Talking About Korea

Thanks to Fiore on Buzzflash who posted this essay by Mitchell Bard on Huffington Post on why Sarah Palin’s Korea flub matters.

That’s the real story about the Palin flub about North Korea that the media isn’t covering. It’s not that she misspoke, but that anyone cared what she had to say on the issue in the first place.

Sarah Palin, with her reliance on spouting talking points, simplistic approach to issues and complete lack of experience beyond a half term as governor of a state the size of Columbus, Ohio, is not competent to be discussing North Korea. And shame on any media outlet that treats her opinions as if they’re worth anything.

The real damning Palin quote in the Beck interview is the one in which she worries if “the White House is gonna come out with a strong enough policy to sanction what it is that North Korea’s gonna do.” Putting aside her usual butchering of the English language, she takes a complicated problem facing the United States (and the world) and reduces it to a talking-point political attack on the president.

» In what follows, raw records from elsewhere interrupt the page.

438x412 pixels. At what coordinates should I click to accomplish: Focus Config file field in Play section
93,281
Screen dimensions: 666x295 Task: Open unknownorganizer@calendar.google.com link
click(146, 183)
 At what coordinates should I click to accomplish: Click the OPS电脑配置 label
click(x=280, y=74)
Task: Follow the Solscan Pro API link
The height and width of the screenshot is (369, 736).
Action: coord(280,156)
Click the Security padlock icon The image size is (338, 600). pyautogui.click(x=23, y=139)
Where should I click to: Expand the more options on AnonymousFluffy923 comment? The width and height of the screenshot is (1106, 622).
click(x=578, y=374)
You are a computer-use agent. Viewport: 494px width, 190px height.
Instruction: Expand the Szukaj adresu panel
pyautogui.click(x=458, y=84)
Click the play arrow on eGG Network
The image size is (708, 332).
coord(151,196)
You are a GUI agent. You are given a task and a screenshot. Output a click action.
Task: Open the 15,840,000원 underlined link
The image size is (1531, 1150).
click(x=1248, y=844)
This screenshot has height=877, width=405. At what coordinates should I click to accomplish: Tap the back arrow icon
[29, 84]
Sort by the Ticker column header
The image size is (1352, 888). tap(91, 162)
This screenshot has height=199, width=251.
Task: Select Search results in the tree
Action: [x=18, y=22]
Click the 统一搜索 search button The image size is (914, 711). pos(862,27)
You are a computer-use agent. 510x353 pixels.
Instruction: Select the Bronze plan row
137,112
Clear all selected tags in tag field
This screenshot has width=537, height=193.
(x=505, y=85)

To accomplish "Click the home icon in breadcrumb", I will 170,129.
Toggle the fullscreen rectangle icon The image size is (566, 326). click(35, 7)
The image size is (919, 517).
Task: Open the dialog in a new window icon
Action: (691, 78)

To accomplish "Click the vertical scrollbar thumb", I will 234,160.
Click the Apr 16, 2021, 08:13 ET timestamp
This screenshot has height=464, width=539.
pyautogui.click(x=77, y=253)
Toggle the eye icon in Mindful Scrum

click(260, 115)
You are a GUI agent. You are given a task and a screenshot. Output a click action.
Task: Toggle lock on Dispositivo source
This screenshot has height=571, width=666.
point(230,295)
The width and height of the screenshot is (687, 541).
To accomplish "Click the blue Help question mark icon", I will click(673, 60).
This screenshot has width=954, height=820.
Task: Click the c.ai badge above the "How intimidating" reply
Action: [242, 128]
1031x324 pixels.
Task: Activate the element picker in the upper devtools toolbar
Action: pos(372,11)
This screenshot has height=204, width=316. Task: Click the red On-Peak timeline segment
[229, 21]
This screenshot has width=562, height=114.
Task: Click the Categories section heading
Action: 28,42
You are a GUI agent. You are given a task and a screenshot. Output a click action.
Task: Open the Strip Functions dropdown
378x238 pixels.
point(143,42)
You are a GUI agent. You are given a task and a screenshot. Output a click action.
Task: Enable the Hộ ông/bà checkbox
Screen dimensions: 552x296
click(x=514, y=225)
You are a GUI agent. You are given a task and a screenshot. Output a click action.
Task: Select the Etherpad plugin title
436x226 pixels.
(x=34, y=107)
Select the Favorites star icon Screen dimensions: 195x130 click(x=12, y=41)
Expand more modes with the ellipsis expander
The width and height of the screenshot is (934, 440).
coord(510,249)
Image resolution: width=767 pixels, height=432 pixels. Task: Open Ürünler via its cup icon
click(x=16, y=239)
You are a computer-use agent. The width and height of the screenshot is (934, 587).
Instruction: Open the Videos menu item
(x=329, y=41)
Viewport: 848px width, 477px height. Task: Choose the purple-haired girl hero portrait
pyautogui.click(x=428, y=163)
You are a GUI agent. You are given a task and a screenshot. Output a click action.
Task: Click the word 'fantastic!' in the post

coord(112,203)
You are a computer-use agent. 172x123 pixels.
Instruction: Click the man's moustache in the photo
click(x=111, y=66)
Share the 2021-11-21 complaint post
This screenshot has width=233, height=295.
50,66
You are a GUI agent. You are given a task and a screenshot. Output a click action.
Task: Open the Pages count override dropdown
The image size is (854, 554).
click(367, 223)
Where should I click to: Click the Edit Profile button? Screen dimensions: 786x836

Her comment reveals that she has no understanding that we are dealing with a North Korean leadership that may not be rational and may even be self-destructive. And one with the firepower to kill legions of South Korean civilians.

Korea’s dangerous dictatorship is a problem the Bush administration left unsolved for the next president. No one is proposing that we invade Korea, so how we ‘get tough’ will have to be worked out through alliances and diplomacy. Our allies in South Korea and Japan depend on wise policy from the US.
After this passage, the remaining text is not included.